La “flessibilità” negli obiettivi di rientro da deficit è stato il cavallo di battaglia del presidente del consiglio italiano Matteo Renzi che aveva avuto modo di spiegare i suoi progetti in un incontro bilaterale con la cancelliera Merkel ricavandone meritati elogi; "Matteo Renzi è un premier di grande successo", aveva affermato dichiarandosi “molto felice per il programma di riforme italiano”.
Con la consueta spigliatezza in conferenza stampa, il Berlusconi democristiano a fine vertice spiegava che “ho votato Juncker perché il suo nome era legato a un documento, a un accordo politico ben preciso focalizzato sulla crescita e la flessibilità. Abbiamo deciso prima che cosa deve fare l'Europa nei prossimi cinque anni e poi chi la guiderà. Per la prima volta il focus è la crescita e chi fa le riforme strutturali avrà diritto alla flessibilità". Di rincalzo il responsabile delle politiche Ue, Sandro Gozi, ribadiva che “abbiamo ottenuto quanto volevamo: ampi spazi di manovra sul fronte della flessibilità con l'impegno a tenere conto delle riforme strutturali e la possibilità di sviluppare strumenti finanziari per progetti di investimenti nel lungo periodo". A dire il vero, secondo vari economisti la possibile flessibilità pari al massimo a uno 0,2% sul pil non consente affatto gli spazi di manovra sbandierati.

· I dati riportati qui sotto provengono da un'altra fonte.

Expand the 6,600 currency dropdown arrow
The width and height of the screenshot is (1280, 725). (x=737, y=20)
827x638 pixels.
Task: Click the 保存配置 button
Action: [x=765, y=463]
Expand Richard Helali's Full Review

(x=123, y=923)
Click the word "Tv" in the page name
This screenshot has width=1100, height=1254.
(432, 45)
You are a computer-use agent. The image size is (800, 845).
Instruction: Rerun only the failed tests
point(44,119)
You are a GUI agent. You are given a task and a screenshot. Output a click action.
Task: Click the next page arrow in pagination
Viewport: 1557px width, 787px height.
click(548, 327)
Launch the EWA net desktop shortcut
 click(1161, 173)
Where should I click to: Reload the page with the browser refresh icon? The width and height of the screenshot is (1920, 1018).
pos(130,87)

Nella lettera alla Commissione europea del 16 aprile scorso il ministro dell'Economia Pier Carlo Padoan annunciava che l'Italia avrebbe rallentato il passo del risanamento di bilancio spostando di un anno l'obiettivo del pareggio "strutturale" di bilancio, dal 2015 al 2016. Richiesta bocciata dallo stesso vertice di Bruxelles nella parte del documento finale dove si ribadiscono l’applicazione del Fiscal Compact e i tempi previsti di rientro dei deficit. Già in precedenza la Commissione interpellata da Padoan aveva riposto picche allo slittamento e anzi aveva raccomandato una maggiore correzione dei conti già nel 2014 pena l’apertura della procedura di infrazione. E rimandato ogni eventuale modifica alla discussione e al giudizio vincolante della nuova Commissione.
Il Renzi “vincitore” a Bruxelles non si cura delle bocciature: "Ora c'è un piccolo particolare, vanno fatte le riforme. Abbiamo mille giorni di tempo, che partiranno il primo settembre 2014, per cambiare faccia all'Italia. (…) Ci sarà un countdown su sito del governo con le iniziative su cui stiamo lavorando e per dimostrare in Europa che noi facciamo sul serio". Eccoci al dunque. Il Berlusconi democristiano sventola la presunta flessibilità per imporre le “riforme” costituzionali, elettorali e sociale fasciste, piduiste e antisindacali. Il progetto tarato per l’Italia ma che ispirerà anche il semestre di presidenza italiano della Ue che è iniziato l’1 luglio.